Identification of an Arabidopsis solute carrier critical for intracellular transport and inter-organ allocation of molybdate

Plants represent an important source of molybdenum in the human diet. Recently, MOT1 has been identified as a transport protein responsible for molybdate import in Arabidopsis thaliana L.; however, the function of the homologous protein MOT2 has not been resolved. Interestingly, MOT2-GFP analysis indicated a vacuolar location of this carrier protein. By site directed mutagenesis at the N-terminal end of MOT2, we identified a di-leucine motif that is essential for driving the protein into the vacuolar membrane. Molybdate quantification in isolated vacuoles showed that this organelle serves as an important molybdate store in Arabidopsis cells. When grown on soil, leaves from mot2 T-DNA mutants contained more molybdate, whereas mot2 seeds contained significantly less molybdate than corresponding wildtype (Wt) tissues. Remarkably, MOT2 mRNA accumulates in senescing leaves and mot2 leaves from plants that had finished their life cycle had 15-fold higher molybdate levels than Wt leaves. Reintroduction of the endogenous MOT2 gene led to a Wt molybdate phenotype. Thus, mot2 mutants exhibit impaired inter-organ molybdate allocation.
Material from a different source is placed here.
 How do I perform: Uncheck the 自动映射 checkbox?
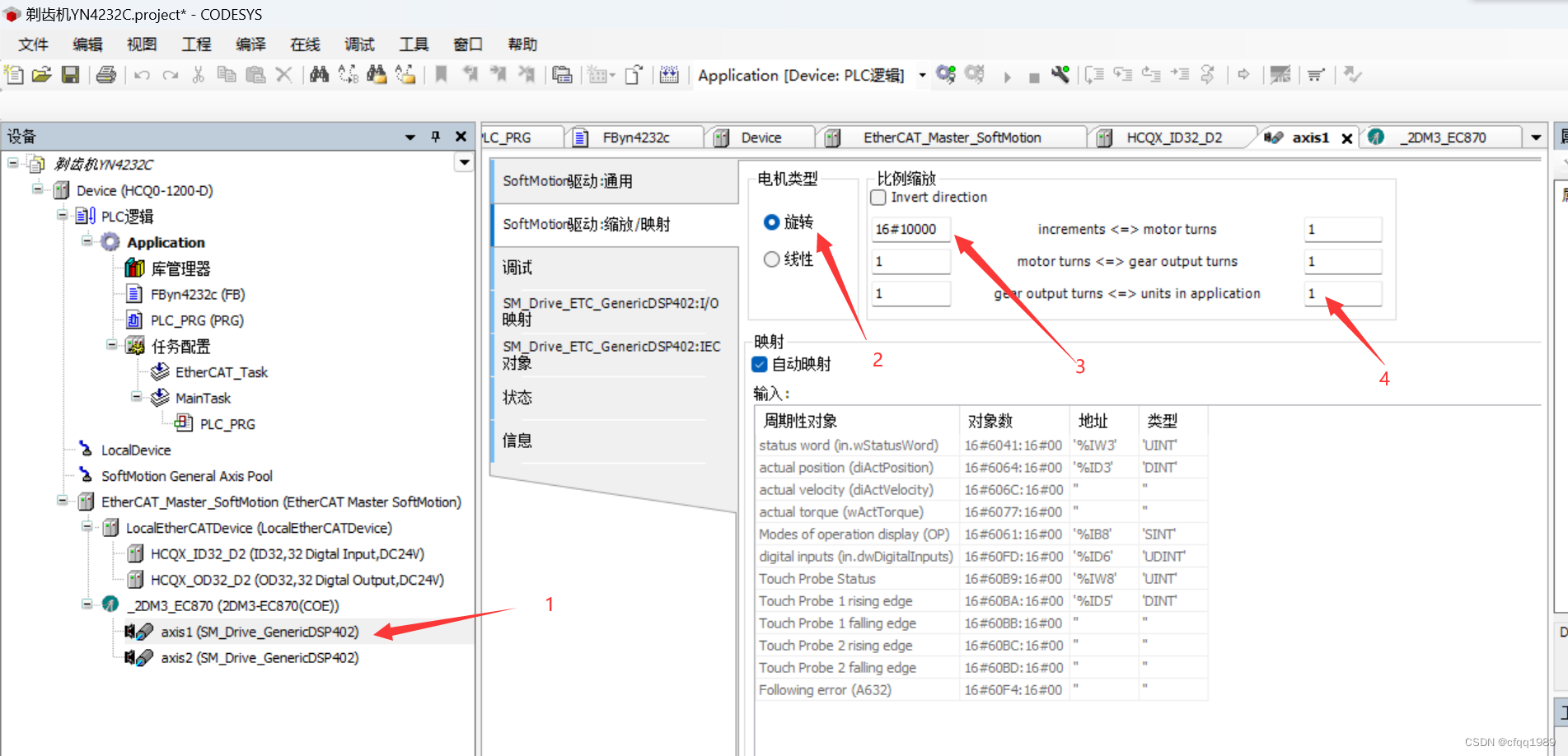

As total concentrations of the molybdenum cofactor (Moco) and its precursor MPT correlates with leaf molybdate levels, we present novel evidence for an adjustment of Moco biosynthesis in response to cellular MoO42-) levels. We conclude that MOT2 is important for vacuolar molybdate export, an N-terminal di-leucine motif is critical for correct subcellular localisation of MOT2 and activity of this carrier is required for accumulation of molybdate in Arabidopsis seeds. MOT2 is a novel element in inter-organ translocation of an essential metal ion.